(INPUT DATA begins)
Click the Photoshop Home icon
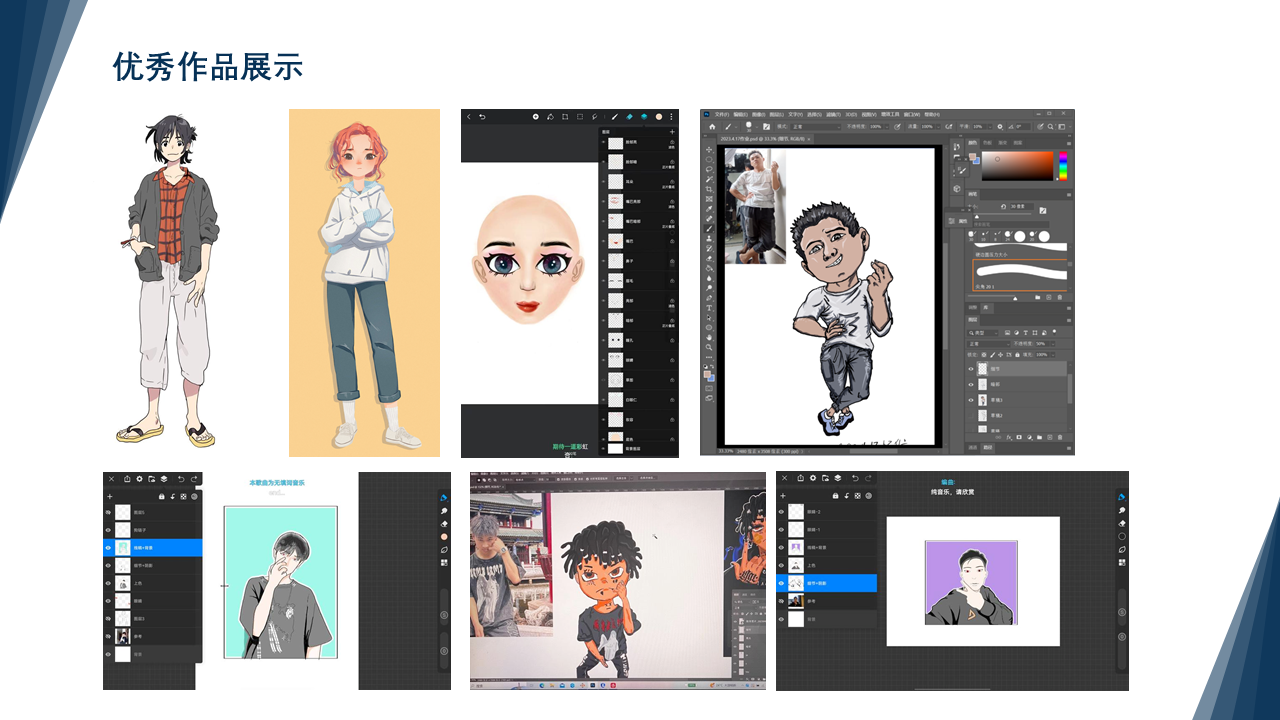Image resolution: width=1280 pixels, height=720 pixels. coord(712,127)
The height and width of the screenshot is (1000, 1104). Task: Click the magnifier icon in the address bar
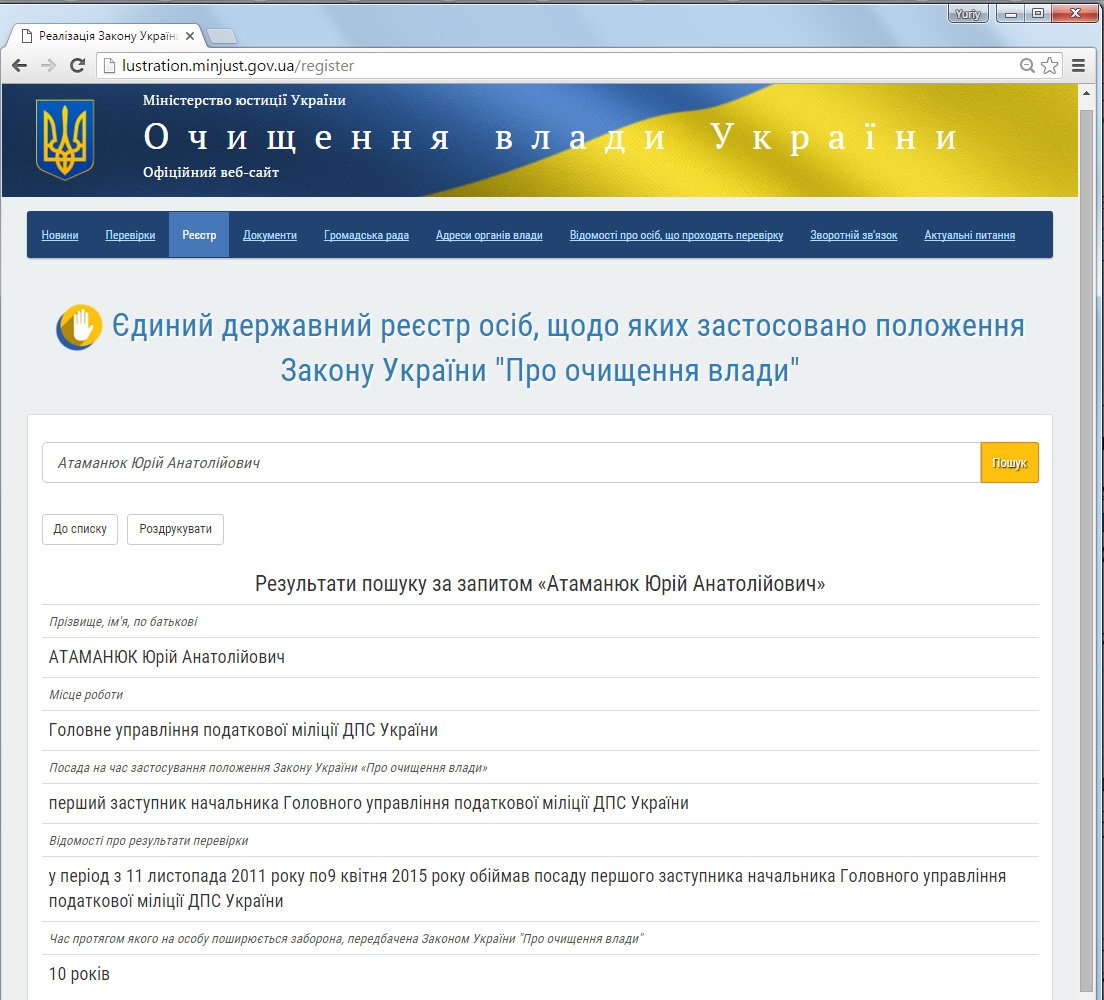click(1026, 65)
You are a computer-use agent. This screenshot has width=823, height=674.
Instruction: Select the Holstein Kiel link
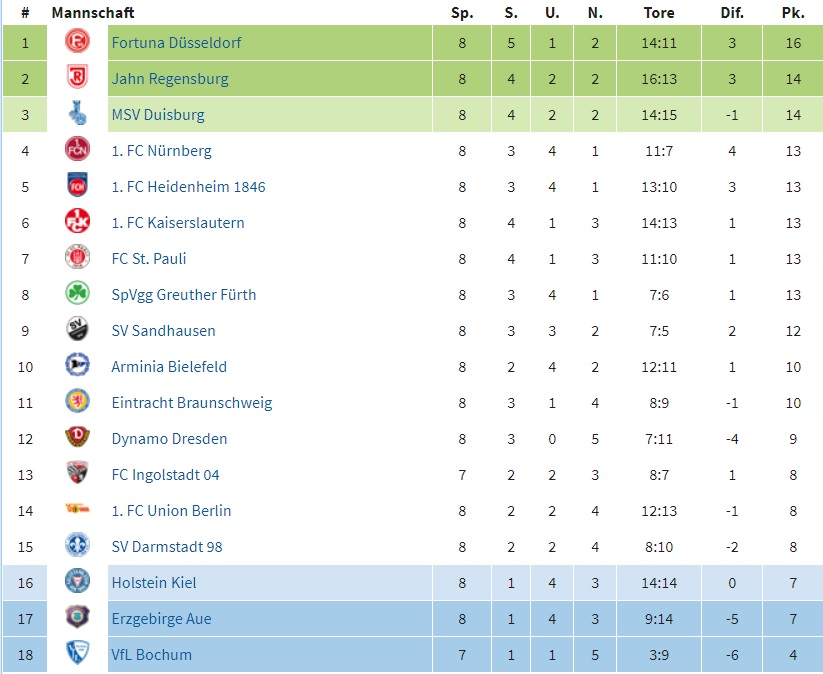click(x=154, y=583)
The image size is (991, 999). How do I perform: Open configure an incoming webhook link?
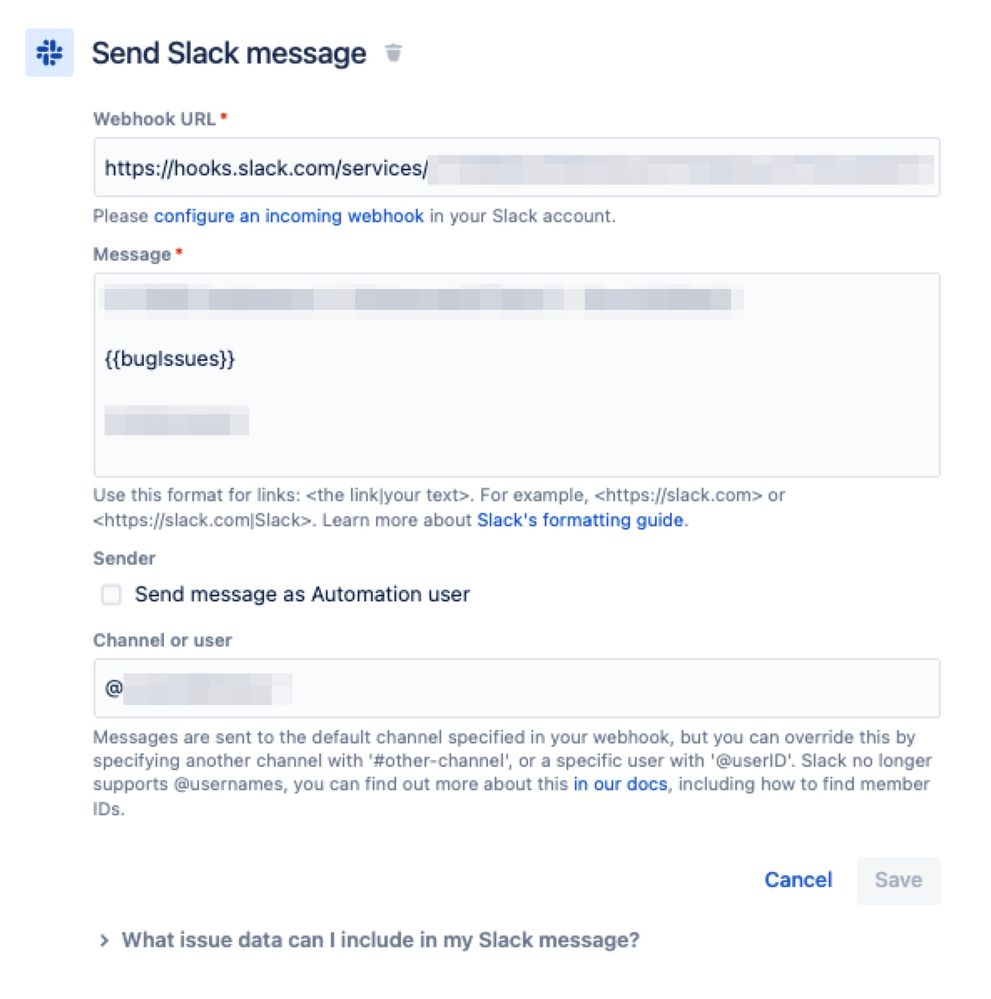pyautogui.click(x=289, y=216)
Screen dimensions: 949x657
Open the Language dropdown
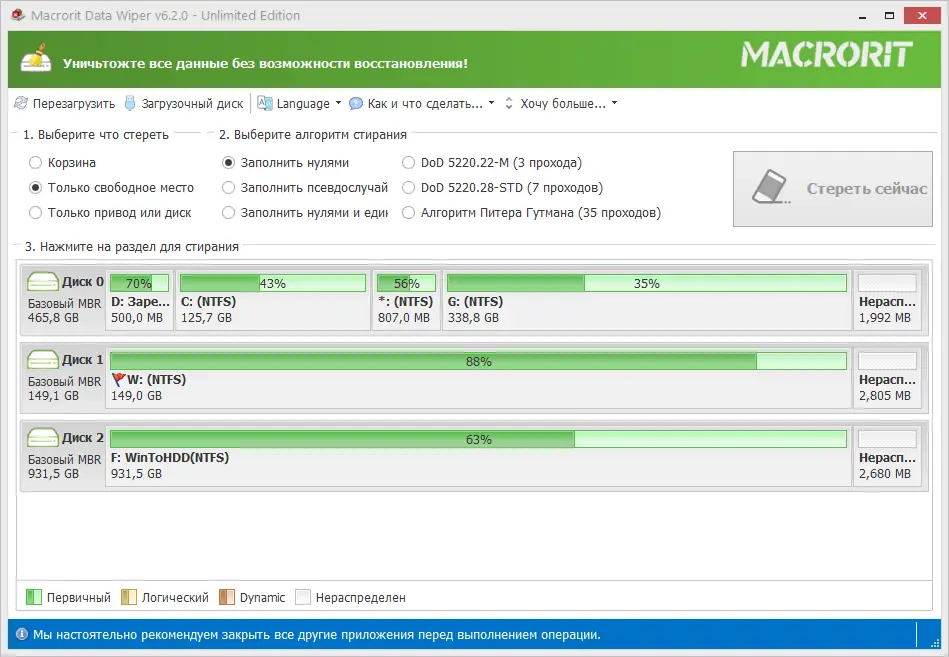300,103
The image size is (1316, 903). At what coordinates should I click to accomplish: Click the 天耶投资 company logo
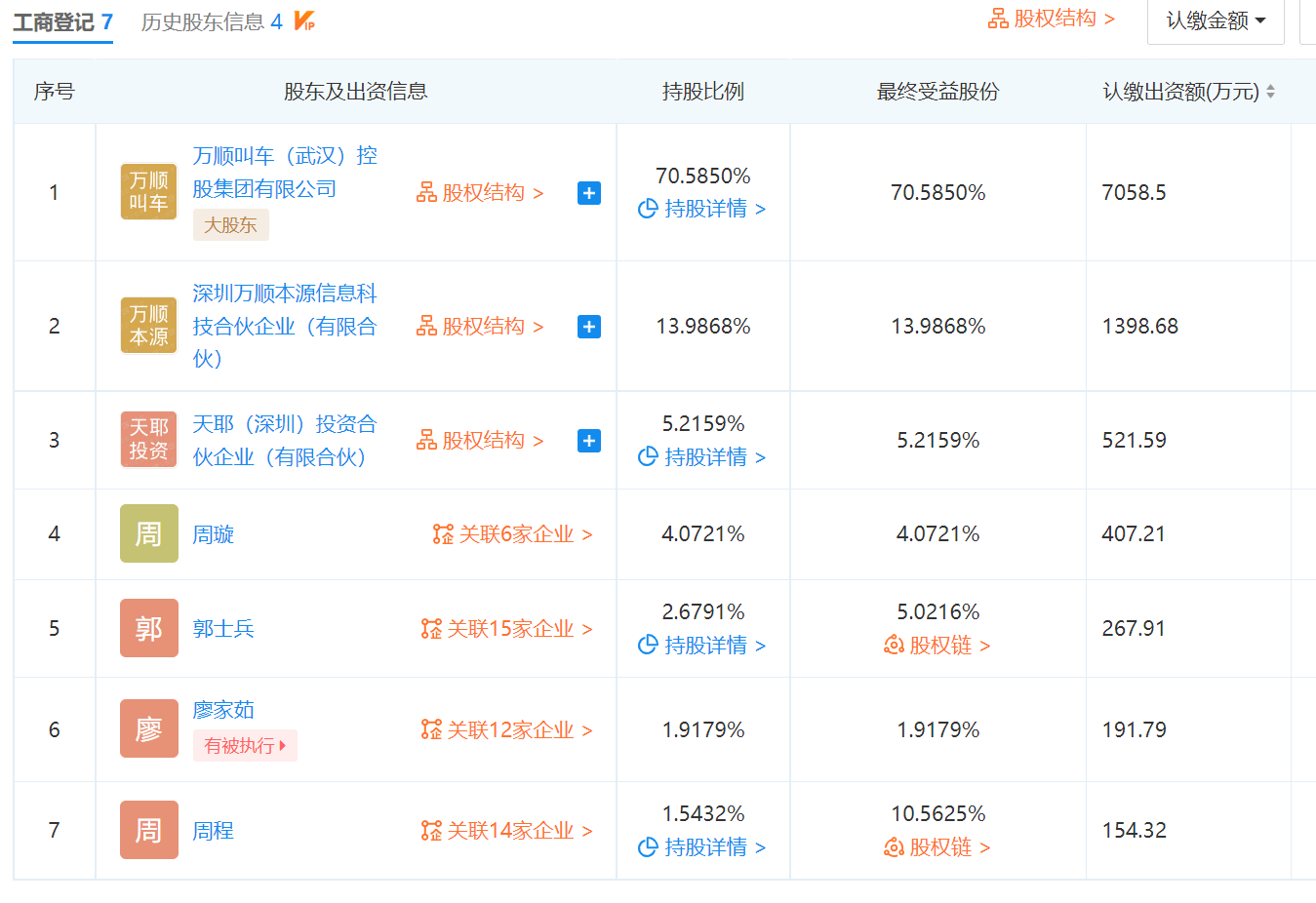148,440
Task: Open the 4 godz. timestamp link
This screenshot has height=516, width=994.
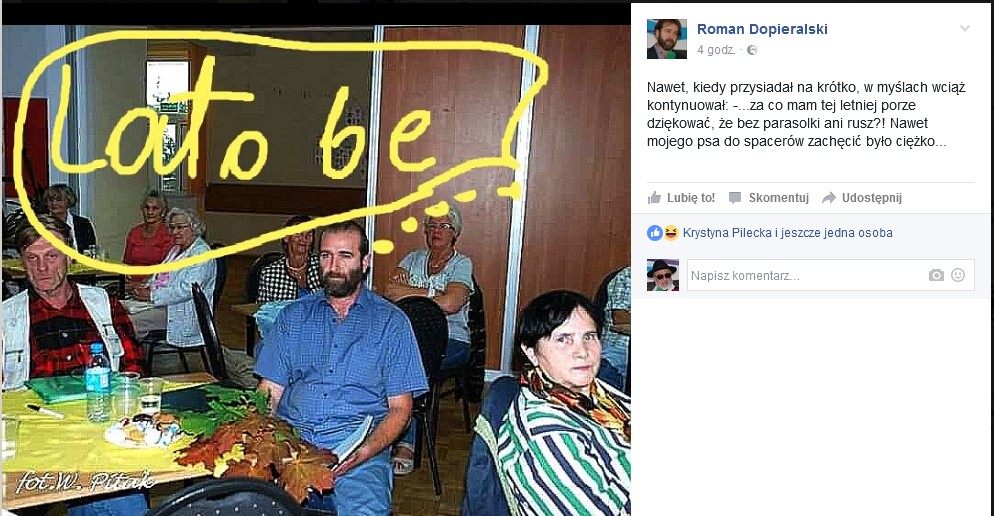Action: 716,50
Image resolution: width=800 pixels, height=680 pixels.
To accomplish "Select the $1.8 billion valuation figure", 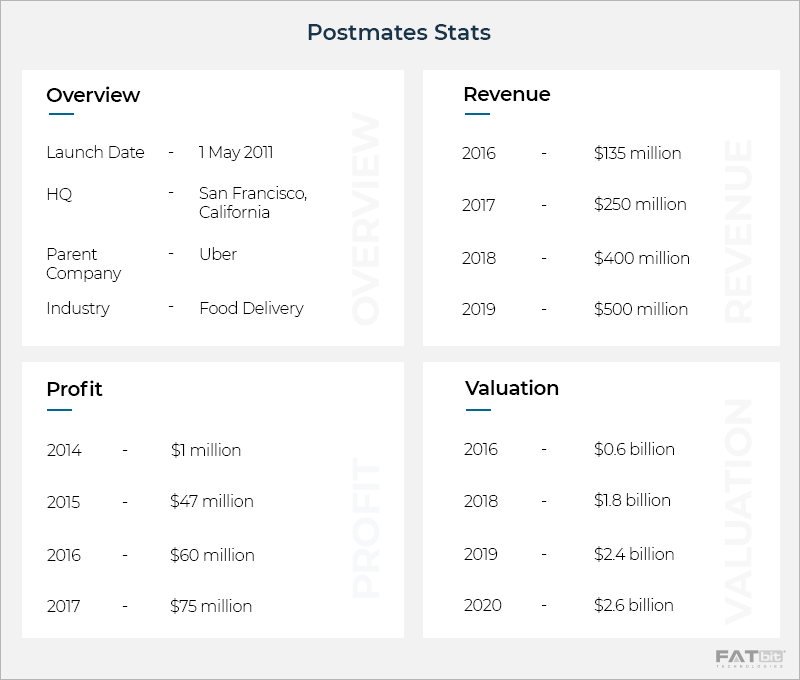I will click(x=632, y=501).
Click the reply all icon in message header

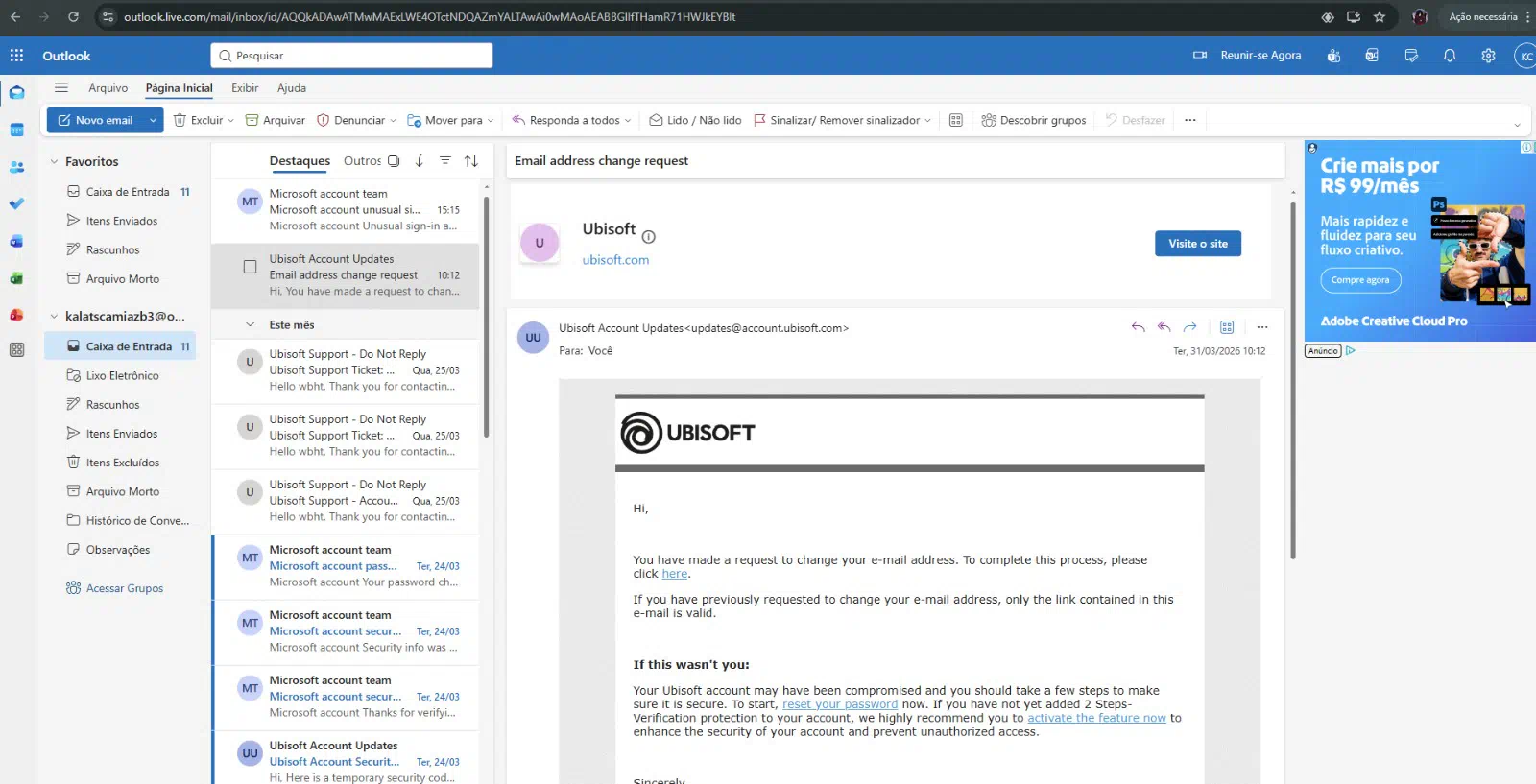click(x=1164, y=327)
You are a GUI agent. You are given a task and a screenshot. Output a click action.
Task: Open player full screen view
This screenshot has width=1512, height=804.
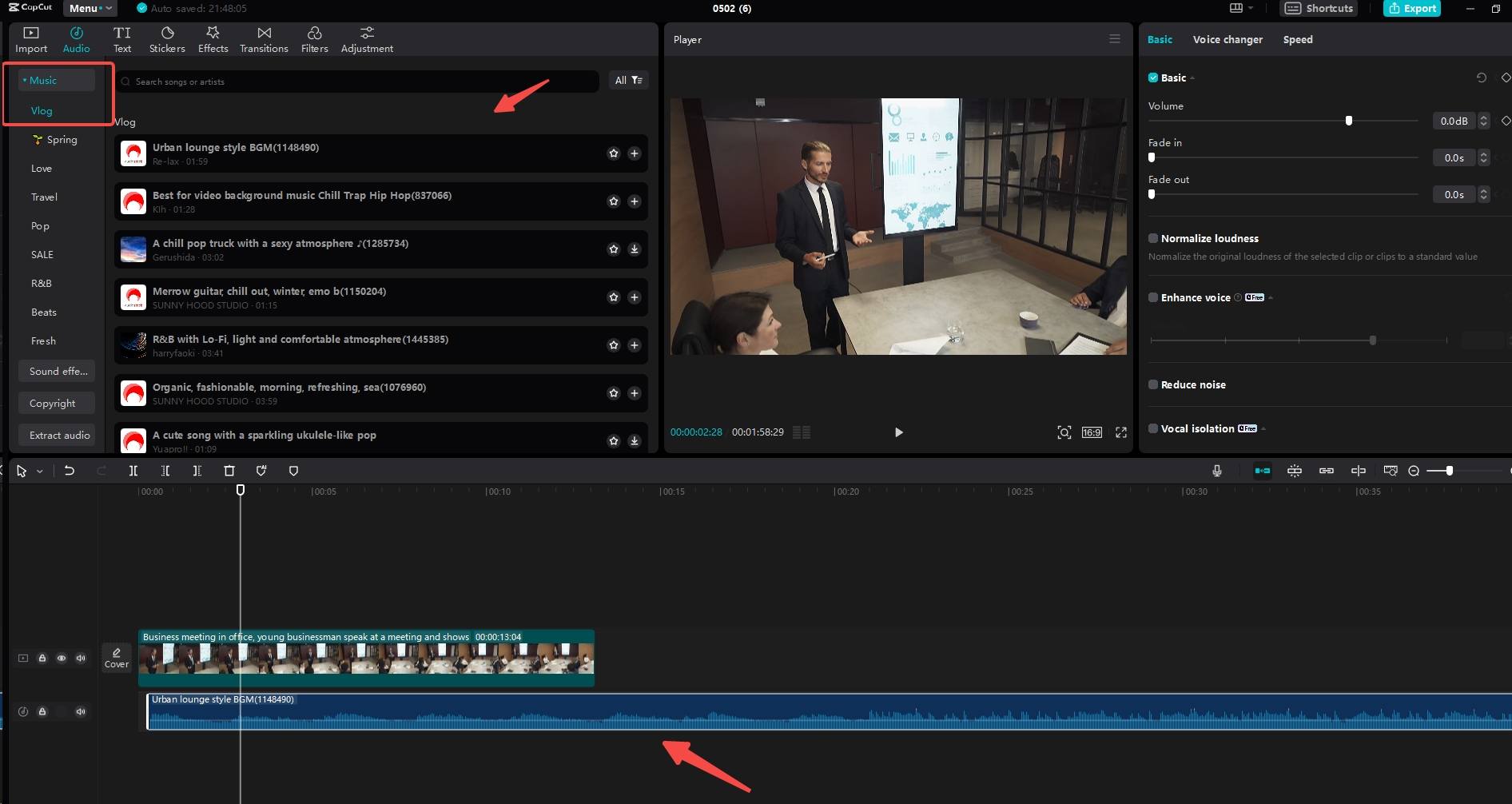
(INPUT DATA ends)
**TASK**
If a line of the records above holds the word "agent", show it.

**WORKED SOLUTION**
You are a computer-use agent. This screenshot has width=823, height=674.
You are a GUI agent. You are given a task and a screenshot. Output a click action.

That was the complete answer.